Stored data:
##############################
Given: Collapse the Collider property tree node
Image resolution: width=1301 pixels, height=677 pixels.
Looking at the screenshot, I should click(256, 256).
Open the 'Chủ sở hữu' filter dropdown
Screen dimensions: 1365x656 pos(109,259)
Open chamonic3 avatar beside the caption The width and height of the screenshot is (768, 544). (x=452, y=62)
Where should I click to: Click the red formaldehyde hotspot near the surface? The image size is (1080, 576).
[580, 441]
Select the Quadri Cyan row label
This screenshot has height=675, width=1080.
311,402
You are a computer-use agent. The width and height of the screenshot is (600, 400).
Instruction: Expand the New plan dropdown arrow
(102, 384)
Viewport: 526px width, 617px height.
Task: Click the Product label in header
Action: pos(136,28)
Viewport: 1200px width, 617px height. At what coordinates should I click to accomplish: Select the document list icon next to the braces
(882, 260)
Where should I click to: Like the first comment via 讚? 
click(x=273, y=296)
##############################
Required action
Write out the lines from the one containing "Where should I click to: Click" through the last line of the records above. Include both of those lines and nothing else.

Problem solution
Where should I click to: Click the red formaldehyde hotspot near the surface? The image size is (1080, 576).
[580, 441]
Select the Quadri Cyan row label
This screenshot has height=675, width=1080.
311,402
You are a computer-use agent. The width and height of the screenshot is (600, 400).
Instruction: Expand the New plan dropdown arrow
(102, 384)
Viewport: 526px width, 617px height.
Task: Click the Product label in header
Action: pos(136,28)
Viewport: 1200px width, 617px height. At what coordinates should I click to accomplish: Select the document list icon next to the braces
(882, 260)
Where should I click to: Like the first comment via 讚? 
click(x=273, y=296)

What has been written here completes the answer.